Из-за этой чистой молодой кожи девчонки обычно и смотрятся такими аппетитными.
Не бойтесь, сказал я им. Сказал, как меня зовут, и они потихоньку расслабились, тоже назвали себя. У них была собака — старый ирландский сеттер, лежал там же и едва мог хвост поднять, даже чтоб отогнать мух. Я присел на ступеньки и почухал его.
Так мы и подружились. Понятно, у меня не было б ни шанса, не будь девочки так долго предоставлены сами себе. Время от времени к ним из города наезжали подружки-сверстницы, и тогда я туда не лез.
Но приезжали те редко. Так что на рассвете или закате, когда по лужайкам бродили олени и девочки, только я составлял им компанию. Я держался тише воды, ниже травы, не перебрасывался с ними фрисби, чтобы из дома никто меня не увидел. Чаще всего мы просто стояли вместе и разговаривали где-нибудь поодаль. Раз или два они сидели на причале, болтая ногами в воде, а я плавал туда-сюда — одна голова в теплом темнеющем озере.
Из высоких спаленных окон на втором этаже в таком нельзя было увидеть ничего предосудительного.
Девочки были со мной любезны. Разрешили брать байдарки из лодочного сарая, даже навязывали их мне, и порой по утрам я усердно греб в укромную бухточку, бросал весла и дрейфовал на байдарке, пытаясь удить рыбу под сенью дагласовой пихты. В лодочном сарае стояло несколько старых удочек, я их брал напрокат — своих-то не было.
Снежка оставляла мне сэндвичи, иногда выносила на террасу вазочку с мороженым. Роза давала мне шампунь в маленьких гостиничных бутылочках, просила не экономить.
Обе девочки были честны со мной.
— От тебя не очень хорошо пахнет, — сказала как-то раз Снежка. — Ты не чувствуешь?
Я ответил, что стираю одежду, как только представится случай, в городской прачечной-автомате или в озере. А также часто плаваю и пробую намылиться, но иногда забываю, когда последний раз так делал, ну и пропускаю пару дней.

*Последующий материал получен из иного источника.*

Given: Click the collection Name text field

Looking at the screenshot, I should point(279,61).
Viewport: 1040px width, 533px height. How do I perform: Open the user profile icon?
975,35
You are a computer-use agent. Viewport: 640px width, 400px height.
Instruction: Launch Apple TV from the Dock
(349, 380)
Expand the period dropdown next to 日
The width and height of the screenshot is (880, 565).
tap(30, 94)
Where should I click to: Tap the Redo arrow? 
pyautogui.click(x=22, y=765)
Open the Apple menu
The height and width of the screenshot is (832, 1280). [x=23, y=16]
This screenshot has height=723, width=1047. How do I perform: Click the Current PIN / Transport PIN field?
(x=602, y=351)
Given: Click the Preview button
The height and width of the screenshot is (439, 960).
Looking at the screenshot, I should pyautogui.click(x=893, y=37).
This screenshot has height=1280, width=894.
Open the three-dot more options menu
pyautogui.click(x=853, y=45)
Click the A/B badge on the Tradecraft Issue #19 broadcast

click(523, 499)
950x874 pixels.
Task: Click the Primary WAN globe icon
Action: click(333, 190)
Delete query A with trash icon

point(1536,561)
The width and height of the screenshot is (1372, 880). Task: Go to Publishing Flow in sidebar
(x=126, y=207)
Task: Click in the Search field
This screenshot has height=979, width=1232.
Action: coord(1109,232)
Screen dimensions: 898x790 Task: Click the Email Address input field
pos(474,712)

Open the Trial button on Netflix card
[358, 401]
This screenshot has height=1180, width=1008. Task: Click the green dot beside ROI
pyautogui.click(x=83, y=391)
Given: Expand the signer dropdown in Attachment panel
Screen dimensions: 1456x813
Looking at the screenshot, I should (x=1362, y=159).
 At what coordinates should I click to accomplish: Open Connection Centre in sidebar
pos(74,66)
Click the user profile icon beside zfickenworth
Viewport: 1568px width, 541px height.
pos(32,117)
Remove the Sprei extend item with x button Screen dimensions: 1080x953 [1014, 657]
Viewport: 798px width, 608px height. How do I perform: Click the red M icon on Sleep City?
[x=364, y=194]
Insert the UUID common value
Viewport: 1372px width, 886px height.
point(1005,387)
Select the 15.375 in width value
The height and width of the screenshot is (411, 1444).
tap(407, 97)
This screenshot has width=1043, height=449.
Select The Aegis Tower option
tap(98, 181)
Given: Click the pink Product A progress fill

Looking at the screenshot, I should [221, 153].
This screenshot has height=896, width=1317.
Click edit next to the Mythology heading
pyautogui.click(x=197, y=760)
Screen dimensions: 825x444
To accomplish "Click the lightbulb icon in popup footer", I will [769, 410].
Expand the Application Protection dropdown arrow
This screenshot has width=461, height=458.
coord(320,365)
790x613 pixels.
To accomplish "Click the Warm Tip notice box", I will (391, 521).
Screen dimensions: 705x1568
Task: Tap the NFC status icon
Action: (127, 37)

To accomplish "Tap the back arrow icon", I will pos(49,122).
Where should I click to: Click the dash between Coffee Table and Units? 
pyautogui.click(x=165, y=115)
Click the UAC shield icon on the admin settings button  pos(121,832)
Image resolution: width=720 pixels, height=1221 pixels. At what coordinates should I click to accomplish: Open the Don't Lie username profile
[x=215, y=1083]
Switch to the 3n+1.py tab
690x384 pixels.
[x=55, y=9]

— Жалко, — с тоской сказала Снежка.
От ночевок на бетонном полу ангара у меня разболелась спина, пришлось у сестер просить аспирин. Иногда шея со спиной жестоко ныли, а таблетки лишь притупляли боль, но и всё. Тогда Роза предложила мне ночевать у них в коттедже — там полно спален, всех и не сосчитаешь. В доме есть помещения для обслуги, сказали сестры, у него отдельный вход, и никто не живет там. Ночью можно потихоньку туда пробраться и спать в удобной постели с пуховыми подушками и добротными простынями.
Я сперва отказывался — боялся, что нарвусь на кого-то из домочадцев. Однако все было тихо, когда однажды я все же попробовал зайти уже после того, как девочки ушли спать. Тишина стояла такая, что мне даже померещилось, будто они живут здесь совсем одни, а пищу и воду им подают какие-то невидимые руки.
Постель была очень приятна после бетонного пола — до того приятна, что я чуть было не начал пересматривать текущий образ жизни: затаился в ангаре, немытый-небритый, прячусь от почти уже бывшей жены. Но мысль пошла по кругу — скрываться не так уж и плохо, ведь именно поэтому я здесь, в роскошном особняке с мягкими простынями и добрыми девочками.
Потом я частенько пробирался по узкой черной лестнице и спал в отдельной комнате, приткнутой под самой крышей. Ставил себе будильник на наручных часах и, едва забрезжит рассвет, украдкой выбирался наружу. Летом двери коттеджа не запирались, хозяева всегда были дома — ну или прислуга. Я за ними подсматривал, если был удобный случай. Садовник-мексиканец разъезжал на газонокосилке совершенно без толку — ничего не стриг, просто нравилось кататься. У беседки курила горничная, и оба порой исчезали в кустах — потрахаться.
Однажды у матери девочек в жизни случился какой-то просвет, и она надела белоснежный теннисный костюм. Бегала с Розой по глиняному корту, неловко отбивая мячи слабыми руками. Снежка сидела за боковой линией и фотографировала для семейного альбома.
То был редкий случай, когда мать можно было увидеть на воздухе, на солнышке, такую оживленную.